Le Cinéma Fantastique au bout des doigts. Cinéma Fantastique vous propose une critique jeune des films les plus vieux au plus récents traitant du fantastique dans sa globalité. Horreur, gore, fantômes ...
Jack grandit entre un père autoritaire et une mère aimante, qui lui donne foi en la vie. La naissance de ses deux frères l'oblige bientôt à partager cet amour inconditionnel, alors qu'il affronte l'individualisme forcené d'un père obsédé par la réussite de ses enfants. Jusqu'au jour où un tragique événement vient troubler cet équilibre précaire...
On le sait, The Tree of life est la Palme d’or du dernier Festival de Cannes, mais c’est avant tout le nouveau film de Terrence Malick, cinéaste aussi mystérieux qu’adulé, parfois comparé au grand Kubrick, qui nous a précédemment offert quatre œuvres magnifiques, presque à chaque fois des chefs d’œuvre répondant aux titres de Badlands, Les moissons du ciel, La ligne rouge et Le nouveau monde. C’est dire si The Tree of life, projet que l’homme porte en lui depuis plus de 30 ans, était attendu au tournant. Hélas, le tournant est plus que serré, car on déchante très vite devant cette tentative de grand film sur les origines de la vie sur Terre.
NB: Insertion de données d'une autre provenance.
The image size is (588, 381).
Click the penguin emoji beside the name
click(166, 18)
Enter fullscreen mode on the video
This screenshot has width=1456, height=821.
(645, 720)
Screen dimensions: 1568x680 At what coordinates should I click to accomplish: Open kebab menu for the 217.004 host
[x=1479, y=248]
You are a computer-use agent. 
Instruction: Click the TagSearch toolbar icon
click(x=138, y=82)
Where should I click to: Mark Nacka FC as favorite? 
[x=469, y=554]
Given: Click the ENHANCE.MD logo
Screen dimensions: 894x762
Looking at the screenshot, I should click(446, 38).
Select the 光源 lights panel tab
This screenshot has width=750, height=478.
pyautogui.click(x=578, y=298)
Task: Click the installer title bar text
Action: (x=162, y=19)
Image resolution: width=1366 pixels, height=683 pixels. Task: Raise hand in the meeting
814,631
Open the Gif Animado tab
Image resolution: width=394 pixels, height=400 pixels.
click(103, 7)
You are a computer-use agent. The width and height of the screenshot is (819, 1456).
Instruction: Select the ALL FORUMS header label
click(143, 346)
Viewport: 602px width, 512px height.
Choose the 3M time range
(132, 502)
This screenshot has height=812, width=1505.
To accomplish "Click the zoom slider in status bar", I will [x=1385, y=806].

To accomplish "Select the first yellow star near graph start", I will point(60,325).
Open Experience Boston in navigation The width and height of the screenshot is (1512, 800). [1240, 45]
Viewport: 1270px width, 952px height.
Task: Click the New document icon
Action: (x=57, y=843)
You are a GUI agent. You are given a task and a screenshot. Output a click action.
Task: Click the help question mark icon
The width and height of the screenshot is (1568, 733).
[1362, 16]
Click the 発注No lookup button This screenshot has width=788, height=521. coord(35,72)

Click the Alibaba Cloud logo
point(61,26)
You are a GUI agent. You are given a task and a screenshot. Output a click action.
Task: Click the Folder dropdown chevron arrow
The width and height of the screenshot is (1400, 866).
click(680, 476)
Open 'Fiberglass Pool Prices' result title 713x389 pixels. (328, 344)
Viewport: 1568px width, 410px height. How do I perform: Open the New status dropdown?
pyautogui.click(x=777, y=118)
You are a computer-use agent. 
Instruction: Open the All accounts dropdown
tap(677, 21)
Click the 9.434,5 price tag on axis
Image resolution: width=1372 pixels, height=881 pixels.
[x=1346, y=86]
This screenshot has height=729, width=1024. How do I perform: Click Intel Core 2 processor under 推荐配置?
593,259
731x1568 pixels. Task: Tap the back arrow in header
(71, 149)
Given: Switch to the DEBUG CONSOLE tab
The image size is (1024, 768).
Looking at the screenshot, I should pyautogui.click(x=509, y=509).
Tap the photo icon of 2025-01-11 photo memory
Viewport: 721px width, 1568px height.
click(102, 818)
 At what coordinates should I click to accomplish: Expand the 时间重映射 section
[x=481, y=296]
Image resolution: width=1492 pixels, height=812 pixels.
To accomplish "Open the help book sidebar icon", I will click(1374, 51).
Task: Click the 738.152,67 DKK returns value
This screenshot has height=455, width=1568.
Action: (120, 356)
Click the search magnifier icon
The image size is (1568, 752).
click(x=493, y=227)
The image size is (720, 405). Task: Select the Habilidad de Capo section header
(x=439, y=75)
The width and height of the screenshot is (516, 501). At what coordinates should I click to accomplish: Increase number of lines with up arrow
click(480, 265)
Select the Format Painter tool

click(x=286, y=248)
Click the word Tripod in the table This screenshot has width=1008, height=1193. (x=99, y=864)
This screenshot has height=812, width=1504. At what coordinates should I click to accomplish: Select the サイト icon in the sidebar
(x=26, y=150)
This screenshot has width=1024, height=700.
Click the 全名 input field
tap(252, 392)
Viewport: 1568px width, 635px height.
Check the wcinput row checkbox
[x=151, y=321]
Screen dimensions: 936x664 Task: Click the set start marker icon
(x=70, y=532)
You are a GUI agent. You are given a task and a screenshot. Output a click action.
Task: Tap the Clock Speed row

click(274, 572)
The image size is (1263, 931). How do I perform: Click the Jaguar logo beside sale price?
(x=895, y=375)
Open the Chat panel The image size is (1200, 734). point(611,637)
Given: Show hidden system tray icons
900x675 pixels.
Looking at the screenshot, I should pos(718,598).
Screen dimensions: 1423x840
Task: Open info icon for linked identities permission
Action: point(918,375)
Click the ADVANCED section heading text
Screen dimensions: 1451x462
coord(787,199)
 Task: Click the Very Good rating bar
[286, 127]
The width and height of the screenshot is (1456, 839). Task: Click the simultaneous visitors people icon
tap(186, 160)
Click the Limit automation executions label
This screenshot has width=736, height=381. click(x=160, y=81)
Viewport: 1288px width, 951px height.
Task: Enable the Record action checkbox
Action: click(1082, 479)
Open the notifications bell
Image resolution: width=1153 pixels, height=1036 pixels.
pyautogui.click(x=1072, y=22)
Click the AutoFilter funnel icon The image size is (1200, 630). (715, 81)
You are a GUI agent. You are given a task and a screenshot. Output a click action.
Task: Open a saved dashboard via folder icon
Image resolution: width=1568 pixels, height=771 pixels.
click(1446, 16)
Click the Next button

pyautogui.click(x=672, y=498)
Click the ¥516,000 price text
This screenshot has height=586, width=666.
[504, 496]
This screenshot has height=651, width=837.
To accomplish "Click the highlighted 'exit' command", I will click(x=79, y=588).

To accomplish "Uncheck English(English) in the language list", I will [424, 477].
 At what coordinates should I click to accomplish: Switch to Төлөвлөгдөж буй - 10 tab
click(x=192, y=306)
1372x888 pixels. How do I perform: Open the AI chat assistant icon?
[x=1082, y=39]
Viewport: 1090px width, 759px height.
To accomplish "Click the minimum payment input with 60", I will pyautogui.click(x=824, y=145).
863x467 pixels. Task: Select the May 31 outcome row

The Tree of life est indéniablement le type de film qui se vit plutôt qu’il ne se décrit. Il y est question d’un trauma au sein d’une famille (la perte d’un enfant) où le père exerce une autorité stricte sur ses enfants ainsi que de l’origine de la vie, le tout sous forme de longue prière adressée au Tout-puissant. Il y a ainsi deux parties entremêlées au sein du film : celle qui revient sur divers évènements vécus par cette famille, avec en son centre le personnage de Jack (joué par Sean Penn dans sa version adulte) et celle, nettement moins passionnante, où le cinéaste accumule des plans contemplatifs sur la Création (images stellaires, lave en fusion, organismes vivants, et même des dinosaures !). Pour peu, on se croirait dans un documentaire de Yann Arthus-Bertrand ! Mais non, on est bien chez Malick. Son goût pour les images contemplatives n’est pas neuf et ici, il semble qu’il ait ici voulu faire son grand film sur les origines de la vie, son 2001, l’Odyssée de l’espace. Mais Malick en fait de trop et se perd dans ces images ostentatoires. On comprend très vite où il veut en venir et pourtant, ça dure encore et encore, les scènes se répètent inlassablement, et le film s’étire jusqu’à n’en plus finir. 2h20 d’un trip mystico-poético-existentiel où la narration passe quasi-exclusivement par voix off, voilà de quoi est fait The tree of life. Alors oui, bien sûr, Malick est un metteur en scène audacieux, ses plans sont magnifiques, les comédiens parfaits et le cinéaste parvient même à décrire très justement certains évènements survenant dans notre vie et qui de manière certaine façonnent notre personnalité. Mais nom de Dieu,
qu’est-ce qu’on s’emmerde !!
The Tree of life est typiquement le genre de film qui divise. Il n’est d’ailleurs pas étonnant de le voir remporter le prix suprême cette année à Cannes, festival qui aime récompenser les œuvres décriées (Pulp fiction ou plus récemment Antichrist). Hormis sa beauté plastique, sa mise en scène envolée et ses interprètes formidables, Malick semble cette fois s’être perdu dans ses images contemplatives. Certains crieront une fois de plus au génie, mais beaucoup resteront circonspect face à cet Arbre de vie aussi gigantesque que difficilement accessible.